3.      “Who does this law protect? Us… or them?”
I chose this quote because I thought I could fit in two aspects of mental health into this; the mental health laws and the us vs them debate between Service Users and professionals. I’ve recently heard the phrase ‘duty of care’ and ‘you don’t have capacity’ so many times that it has given me the impression that the Police and other professionals use it automatically and as though it has no real meaning. As though it was just a sentence they were taught in training and given a quota for the amount of times they have to use it per shift! But the Mental Health Act and the Mental Capacity Act make a great deal of difference to my life and whilst they’re a part of a professional’s job that can be left at work, it isn’t that way for me and other Service Users. Mental health isn’t nine ‘til five and it doesn’t last for a twelve-hour shift! This difference is probably the catalyst for all of the thoughts around it being Service Users vs professionals. In mental health, it can often feel like you’re at war with professionals and are on opposing sides. There were times when I felt that I had to fight against professionals to defend my actions and behaviours, especially when they used to be referred to as attention-seeking. There are also times when I’m determined to kill myself and believe that it’s the best solution to things but professionals – for obvious reasons – disagree, and I see them as punishing me by saving me and keeping me in this difficult life. Feeling suicidal is probably the loneliest feeling you can experience because you should never come across someone who agrees with you; someone who also thinks you’d be better off dead. And when all you want to do is end the pain and suffering, being kept safe through restraint and sedation feels like you’re up against the professionals and aren’t working together with the same goal.

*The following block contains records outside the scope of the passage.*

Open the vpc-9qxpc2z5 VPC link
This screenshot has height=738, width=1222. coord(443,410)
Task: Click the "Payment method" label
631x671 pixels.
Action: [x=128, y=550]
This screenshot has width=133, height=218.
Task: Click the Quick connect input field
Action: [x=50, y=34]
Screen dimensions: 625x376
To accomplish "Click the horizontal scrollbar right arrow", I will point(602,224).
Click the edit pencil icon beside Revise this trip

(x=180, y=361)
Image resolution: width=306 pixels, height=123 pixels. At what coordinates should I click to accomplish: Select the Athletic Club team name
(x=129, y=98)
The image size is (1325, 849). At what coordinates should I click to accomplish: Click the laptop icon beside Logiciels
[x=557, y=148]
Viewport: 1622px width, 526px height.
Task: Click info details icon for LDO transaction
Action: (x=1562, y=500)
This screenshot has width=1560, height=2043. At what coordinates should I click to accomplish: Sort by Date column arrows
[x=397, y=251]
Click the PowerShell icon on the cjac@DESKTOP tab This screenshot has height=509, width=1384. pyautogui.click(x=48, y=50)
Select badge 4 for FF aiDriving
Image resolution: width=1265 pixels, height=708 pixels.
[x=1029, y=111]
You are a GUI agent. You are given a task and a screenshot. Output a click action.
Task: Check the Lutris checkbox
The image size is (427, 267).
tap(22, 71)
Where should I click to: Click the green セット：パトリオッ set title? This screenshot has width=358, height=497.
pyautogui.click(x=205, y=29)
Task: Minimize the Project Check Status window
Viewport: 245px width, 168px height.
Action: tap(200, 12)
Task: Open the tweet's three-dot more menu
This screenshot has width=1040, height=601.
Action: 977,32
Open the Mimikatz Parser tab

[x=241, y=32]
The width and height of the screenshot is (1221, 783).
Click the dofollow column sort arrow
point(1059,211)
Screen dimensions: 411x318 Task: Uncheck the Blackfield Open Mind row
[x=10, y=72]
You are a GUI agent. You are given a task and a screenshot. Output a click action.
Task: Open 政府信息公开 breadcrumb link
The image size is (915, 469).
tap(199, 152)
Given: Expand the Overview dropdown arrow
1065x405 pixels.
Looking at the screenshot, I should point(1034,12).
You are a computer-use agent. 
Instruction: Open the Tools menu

4.      “I refuse to bow down any longer”
This quote is one where it has a completely different meaning depending on how I’m feeling when I hear it. If I’m mentally unwell then I view this as refusing to bow down to the treatment and medications that professionals offer me. I’d use it as drive to self-harm; as though by making it seem that I was in a battle with the mental health staff, and self-harming would be my way of winning. This is my logic when I’m poorly. When I’m feeling well, I’d see this quote as motivation to not let the person who abused me have such power over me and my life. To not let him ‘win.’ This is a phrase that a lot of people use with me and I understand what they mean by it, but sometimes I worry that it makes it sound like this entire thing is a game. And it so obviously isn’t. But the general sentiment behind it and the idea that he’s the one getting promotions at work and I’m the one spending half of my life in A&E, definitely doesn’t get lost on me. I recognize that it’s unfair that I’m the one who’s suffering when I – and it took me a long time to learn this – didn’t do anything wrong. And perhaps something that these well-meaning people are trying to get it is that for as long as I continue to self-harm or attempt suicide, I remain his victim.



5.      “I think there’s more to you than meets the eye”
I think it is generally accepted in society that most people make a judgement on someone new straight away – we judge books by their covers. With mental health being a so-called ‘invisible illness’ it means we really shouldn’t make assumptions on someone at first appearance because you have no idea what’s going on behind closed doors. One good thing about being in a psychiatric hospital for so long (two and a half years) meant that professionals could see me 24/7. You see, I’ve always had the belief that professionals only see one half of things; the half where you’re really struggling or when you self-harm. The don’t know about all the times when you were having a tough time but managed to get through it safely because they often assume that any day that you don’t come to their attention, is a good day.